EXCERPT TO READ:
We go to make arrangements with the owner of a house that we began renting in Tapol, last June. We have had hopes to get a worker to stay in Tapol (another fisherman village on the other side of the island). As yet, we still do not have a worker residing there, but are keeping that option open in faith…
Appreciative Of The Visit
My teammate and I visit around 5 different homes in different places this evening, and everyone seems so appreciative of our visit, and prayer times together. Tonight we are making plans and preparations with our team for the meetings tomorrow (Sunday) in 6 different locations, where we will be together in the morning services, split into 2 teams for afternoon services, and join together again in the evening. For some of you readers who may be “1 hour a week” worshipers, tomorrow will most definitely stretch your comfort zone to say the least – you might even have a hard time surviving, if you’re not into it. However, this is real-life on the mission frontier here, so it will certainly give you something to ponder, anyway…
Marathon Ministry Sunday
(Sept. 25) (A world record? 🙂 Are you ready for this?!) Several of our team leave camp around 4 30 a.m. to attend a birthday serenade opportunity in Poblacion at one of the councilors homes, where the gospel is also shared. Some of the youth join that, as well.
I get up before 6 a.m. to make ministry preparations for the day, and leave around 7 a.m. for around 1 ½ hike (round trip) further down the beach to the Inusukan service, joined by some of the rest of our team. Coming back, I partly jog/walk, barely making it back in time to change out of my sweaty clothes before our next service starts here at our mission base in Norte.

TASKS AND EXERCISES:
(A) Copy out the excerpt about the island mission work word for word, from start to end.
(B) Scale the listing below, starting at its first line and stopping after the line that contains "Submit (270, 552)". Repeat every line in that range, including the requests, but multiply each answer coordinate by 1.95 and round to a whole number, with halves rounded up. Omit the pictures.

MATERIAL:
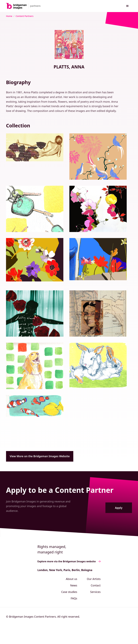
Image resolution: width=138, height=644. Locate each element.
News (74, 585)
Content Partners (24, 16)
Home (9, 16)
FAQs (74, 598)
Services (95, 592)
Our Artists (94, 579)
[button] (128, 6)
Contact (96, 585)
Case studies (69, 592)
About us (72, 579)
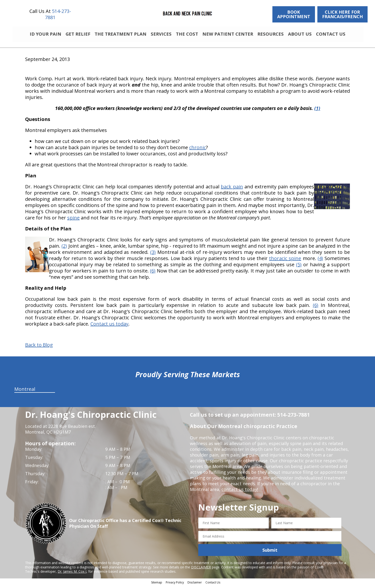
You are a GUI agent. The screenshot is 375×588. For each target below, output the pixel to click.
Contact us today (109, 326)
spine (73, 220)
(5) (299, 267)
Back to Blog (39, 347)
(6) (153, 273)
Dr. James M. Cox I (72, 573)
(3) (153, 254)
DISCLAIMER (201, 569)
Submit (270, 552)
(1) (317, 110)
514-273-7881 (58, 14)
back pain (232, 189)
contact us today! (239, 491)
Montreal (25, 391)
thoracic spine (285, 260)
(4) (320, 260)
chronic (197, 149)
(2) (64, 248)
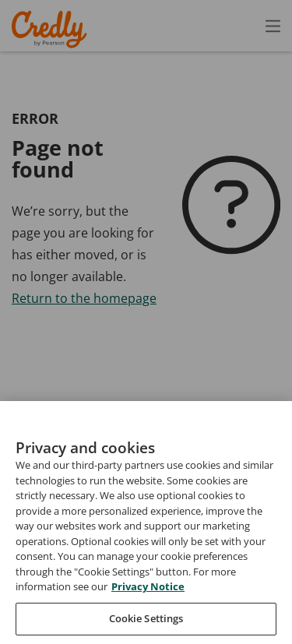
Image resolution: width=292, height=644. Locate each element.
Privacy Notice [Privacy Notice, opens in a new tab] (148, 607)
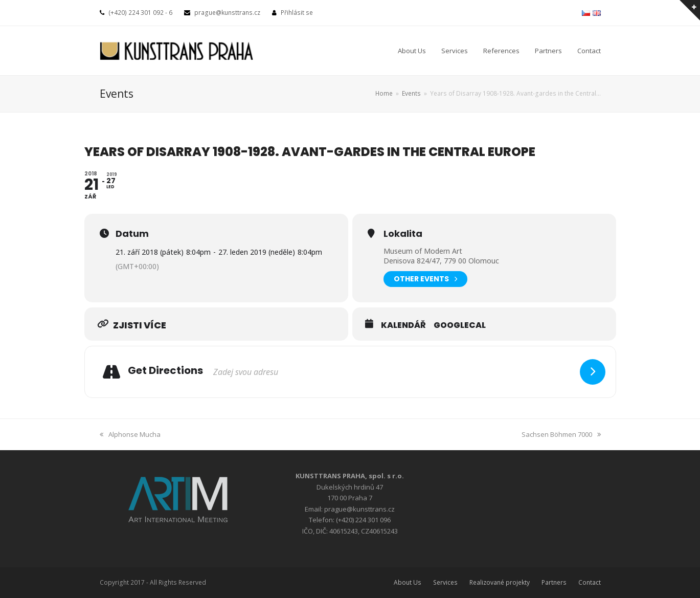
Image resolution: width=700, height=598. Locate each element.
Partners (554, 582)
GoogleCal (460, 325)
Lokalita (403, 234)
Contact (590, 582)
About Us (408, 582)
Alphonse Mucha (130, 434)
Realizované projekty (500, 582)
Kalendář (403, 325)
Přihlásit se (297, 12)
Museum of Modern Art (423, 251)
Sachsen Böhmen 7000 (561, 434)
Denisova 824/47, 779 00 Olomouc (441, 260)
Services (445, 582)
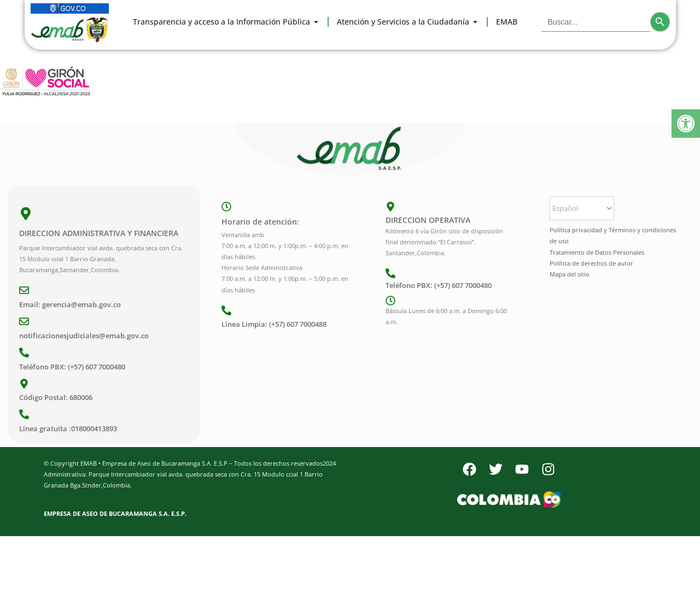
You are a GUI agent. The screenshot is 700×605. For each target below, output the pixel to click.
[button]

ANSWERS TO THE PROBLEMS:
(A)
We go to make arrangements with the owner of a house that we began renting in Tapol, last June. We have had hopes to get a worker to stay in Tapol (another fisherman village on the other side of the island). As yet, we still do not have a worker residing there, but are keeping that option open in faith…
Appreciative Of The Visit
My teammate and I visit around 5 different homes in different places this evening, and everyone seems so appreciative of our visit, and prayer times together. Tonight we are making plans and preparations with our team for the meetings tomorrow (Sunday) in 6 different locations, where we will be together in the morning services, split into 2 teams for afternoon services, and join together again in the evening. For some of you readers who may be “1 hour a week” worshipers, tomorrow will most definitely stretch your comfort zone to say the least – you might even have a hard time surviving, if you’re not into it. However, this is real-life on the mission frontier here, so it will certainly give you something to ponder, anyway…
Marathon Ministry Sunday
(Sept. 25) (A world record? 🙂 Are you ready for this?!) Several of our team leave camp around 4 30 a.m. to attend a birthday serenade opportunity in Poblacion at one of the councilors homes, where the gospel is also shared. Some of the youth join that, as well.
I get up before 6 a.m. to make ministry preparations for the day, and leave around 7 a.m. for around 1 ½ hike (round trip) further down the beach to the Inusukan service, joined by some of the rest of our team. Coming back, I partly jog/walk, barely making it back in time to change out of my sweaty clothes before our next service starts here at our mission base in Norte.

(B)
Image resolution: width=138, height=644. Locate each element.
News (144, 1141)
Content Partners (47, 31)
Home (18, 31)
FAQs (144, 1166)
Services (185, 1154)
Our Artists (183, 1129)
[button] (250, 12)
Contact (187, 1141)
Case studies (135, 1154)
About us (140, 1129)
You are a GUI agent. The screenshot is 375×588. For each target below, output the pixel to click.
Contact us today (213, 636)
spine (142, 429)
(5) (583, 521)
Back to Blog (76, 677)
(6) (298, 532)
Dr. James M. Cox I (140, 1117)
(3) (298, 495)
DISCLAIMER (392, 1110)
Submit (527, 1076)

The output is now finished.